Washington
The chairman of the Federal Communications Commission, Ajit Pai, said that he intends to send key parts of the $3.9 billion deal to be reviewed by an administrative law judge, which is typically the first step the FCC takes when it seeks to block a deal. The sudden clampdown on the Sinclair deal marks a shift from Pai’s previous moves to deregulate the broadcast industry
Sinclair’s proposed merger would give the conservative broadcaster unprecedented grip over American TV screens. Its original proposal, if approved, would grant Sinclair access to 72 percent of television households in America, far surpassing a national ownership cap of 39 percent. The FCC’s national ownership cap limits the reach of any one broadcast company, in an effort to ensure enough independent voices can thrive on the airwaves.

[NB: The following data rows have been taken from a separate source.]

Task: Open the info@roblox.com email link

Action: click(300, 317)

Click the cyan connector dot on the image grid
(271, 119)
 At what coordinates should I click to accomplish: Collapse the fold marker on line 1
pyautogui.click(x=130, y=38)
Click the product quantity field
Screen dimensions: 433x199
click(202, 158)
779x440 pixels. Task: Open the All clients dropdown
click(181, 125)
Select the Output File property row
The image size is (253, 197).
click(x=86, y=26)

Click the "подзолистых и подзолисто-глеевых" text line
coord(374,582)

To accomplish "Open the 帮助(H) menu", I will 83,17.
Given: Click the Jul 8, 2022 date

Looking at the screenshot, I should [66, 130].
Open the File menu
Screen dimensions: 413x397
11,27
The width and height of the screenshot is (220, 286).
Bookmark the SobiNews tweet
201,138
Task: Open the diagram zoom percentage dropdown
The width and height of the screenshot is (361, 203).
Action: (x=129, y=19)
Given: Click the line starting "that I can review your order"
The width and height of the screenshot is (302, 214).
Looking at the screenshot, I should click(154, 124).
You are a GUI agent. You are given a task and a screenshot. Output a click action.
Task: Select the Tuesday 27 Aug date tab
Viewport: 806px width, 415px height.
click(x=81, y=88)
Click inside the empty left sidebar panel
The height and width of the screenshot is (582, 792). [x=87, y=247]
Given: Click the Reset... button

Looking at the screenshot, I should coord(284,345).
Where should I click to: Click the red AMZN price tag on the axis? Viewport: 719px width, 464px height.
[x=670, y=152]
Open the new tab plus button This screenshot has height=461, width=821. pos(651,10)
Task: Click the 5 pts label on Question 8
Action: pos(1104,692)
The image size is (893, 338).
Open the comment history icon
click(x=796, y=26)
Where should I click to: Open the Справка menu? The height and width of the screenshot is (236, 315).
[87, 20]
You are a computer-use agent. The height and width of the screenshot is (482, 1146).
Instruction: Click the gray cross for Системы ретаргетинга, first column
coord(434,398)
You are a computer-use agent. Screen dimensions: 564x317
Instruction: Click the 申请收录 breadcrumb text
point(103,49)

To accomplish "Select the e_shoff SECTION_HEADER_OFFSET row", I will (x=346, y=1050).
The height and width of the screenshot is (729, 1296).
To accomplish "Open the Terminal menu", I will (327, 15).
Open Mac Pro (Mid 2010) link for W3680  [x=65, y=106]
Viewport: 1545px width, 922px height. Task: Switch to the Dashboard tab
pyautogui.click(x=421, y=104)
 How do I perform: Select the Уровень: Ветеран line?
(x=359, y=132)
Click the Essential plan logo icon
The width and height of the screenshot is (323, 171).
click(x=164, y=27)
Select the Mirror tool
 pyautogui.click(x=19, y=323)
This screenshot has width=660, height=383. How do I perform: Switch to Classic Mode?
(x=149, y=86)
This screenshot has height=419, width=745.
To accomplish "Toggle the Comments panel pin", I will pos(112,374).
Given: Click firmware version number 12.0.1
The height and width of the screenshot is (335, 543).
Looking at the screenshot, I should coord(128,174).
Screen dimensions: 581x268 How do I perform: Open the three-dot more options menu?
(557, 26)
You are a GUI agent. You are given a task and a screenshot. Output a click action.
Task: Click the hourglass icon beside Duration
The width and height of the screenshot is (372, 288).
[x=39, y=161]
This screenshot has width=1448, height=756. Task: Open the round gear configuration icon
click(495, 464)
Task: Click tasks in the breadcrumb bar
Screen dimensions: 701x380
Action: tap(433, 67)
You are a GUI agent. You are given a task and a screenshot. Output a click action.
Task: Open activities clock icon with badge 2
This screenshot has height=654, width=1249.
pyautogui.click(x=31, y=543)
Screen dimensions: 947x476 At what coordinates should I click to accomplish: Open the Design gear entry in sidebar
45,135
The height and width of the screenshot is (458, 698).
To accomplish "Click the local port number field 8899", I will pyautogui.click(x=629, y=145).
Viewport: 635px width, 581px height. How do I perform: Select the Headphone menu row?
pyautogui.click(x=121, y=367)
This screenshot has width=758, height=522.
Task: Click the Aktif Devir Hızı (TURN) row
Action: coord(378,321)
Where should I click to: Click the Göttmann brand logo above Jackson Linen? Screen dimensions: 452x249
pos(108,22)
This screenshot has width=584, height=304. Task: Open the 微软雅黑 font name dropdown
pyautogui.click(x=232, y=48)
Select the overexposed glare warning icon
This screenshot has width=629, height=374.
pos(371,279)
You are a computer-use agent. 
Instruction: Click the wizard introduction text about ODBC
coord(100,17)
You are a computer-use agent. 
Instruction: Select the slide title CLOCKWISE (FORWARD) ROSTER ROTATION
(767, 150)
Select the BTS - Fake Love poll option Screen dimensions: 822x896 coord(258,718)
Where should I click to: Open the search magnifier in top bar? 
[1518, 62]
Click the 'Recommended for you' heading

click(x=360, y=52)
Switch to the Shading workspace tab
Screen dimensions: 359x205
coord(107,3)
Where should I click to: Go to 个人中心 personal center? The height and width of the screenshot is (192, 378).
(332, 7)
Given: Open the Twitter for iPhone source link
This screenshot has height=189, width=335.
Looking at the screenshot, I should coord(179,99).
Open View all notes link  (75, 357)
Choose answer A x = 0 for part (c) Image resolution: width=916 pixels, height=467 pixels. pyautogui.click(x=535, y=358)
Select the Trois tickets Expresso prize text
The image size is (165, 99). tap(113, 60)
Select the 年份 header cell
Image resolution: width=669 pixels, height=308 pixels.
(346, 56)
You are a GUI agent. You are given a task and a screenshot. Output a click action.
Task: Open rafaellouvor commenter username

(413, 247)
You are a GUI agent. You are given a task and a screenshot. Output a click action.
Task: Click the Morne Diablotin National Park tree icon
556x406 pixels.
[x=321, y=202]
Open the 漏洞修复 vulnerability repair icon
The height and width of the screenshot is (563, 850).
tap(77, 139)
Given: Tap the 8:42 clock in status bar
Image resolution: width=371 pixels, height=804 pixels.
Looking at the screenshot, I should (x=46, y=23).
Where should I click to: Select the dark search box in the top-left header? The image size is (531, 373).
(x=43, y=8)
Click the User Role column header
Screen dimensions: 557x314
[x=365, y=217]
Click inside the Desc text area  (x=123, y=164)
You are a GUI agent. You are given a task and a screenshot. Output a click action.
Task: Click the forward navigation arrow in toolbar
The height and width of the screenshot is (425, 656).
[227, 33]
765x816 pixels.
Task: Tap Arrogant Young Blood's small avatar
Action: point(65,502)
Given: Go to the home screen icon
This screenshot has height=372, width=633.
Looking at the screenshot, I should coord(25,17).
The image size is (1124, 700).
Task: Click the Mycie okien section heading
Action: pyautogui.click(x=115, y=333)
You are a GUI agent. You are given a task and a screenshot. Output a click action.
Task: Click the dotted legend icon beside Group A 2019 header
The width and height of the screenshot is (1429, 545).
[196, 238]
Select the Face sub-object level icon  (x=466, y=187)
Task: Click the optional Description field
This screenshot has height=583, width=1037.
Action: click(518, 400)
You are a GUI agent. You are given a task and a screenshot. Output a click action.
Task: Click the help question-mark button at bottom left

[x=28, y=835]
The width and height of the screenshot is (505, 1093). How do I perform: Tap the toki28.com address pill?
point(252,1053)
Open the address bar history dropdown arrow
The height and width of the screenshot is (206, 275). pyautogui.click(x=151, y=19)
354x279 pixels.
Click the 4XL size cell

To get beneath the cap, Sinclair had proposed spinning off several stations. But a number of the owners of the stations that would be spun off have close ties to Sinclair, which critics said would allow Sinclair to stay in control of the stations it sold — divestitures that appeared designed to evade the FCC’s rules.
Pai said on Monday he found those arguments persuasive.
“The evidence we’ve received,” Pai said, “suggests that certain station divestitures that have been proposed to the FCC would allow Sinclair to control those stations in practice, even if not in name, in violation of the law.”
Sinclair didn’t respond to requests for comment. In the past, Sinclair chief executive Chris Ripley has said the deal will create “a leading broadcast platform with local focus and national reach.” Sinclair’s stock ended down more than 11 percent on Monday.
Sinclair’s political leanings highlight the political undertones to the deregulation Pai has spearheaded. Sinclair is a supporter of President Donald Trump, and the acquisition of dozens of Tribune media stations would give conservative media a wider platform. But Pai has faced criticism from lawmakers and consumer groups for approving policy changes that could benefit Sinclair as it seeks to close its deal.
Pai’s tenure leading the FCC since 2017 has been marked by multiple efforts to relax regulations on TV broadcasters. The agency last year repealed one rule that required local broadcast stations to operate a physical studio in the markets for which they hold a license. In another move, the FCC said it would no longer block media mergers that left fewer than eight remaining independent stations in a market.
The merger under investigation — proposed last spring — sought to bring Tribune’s 42 TV stations under Sinclair’s roof. Tribune controls stations in seven of the nation’s top 10 markets.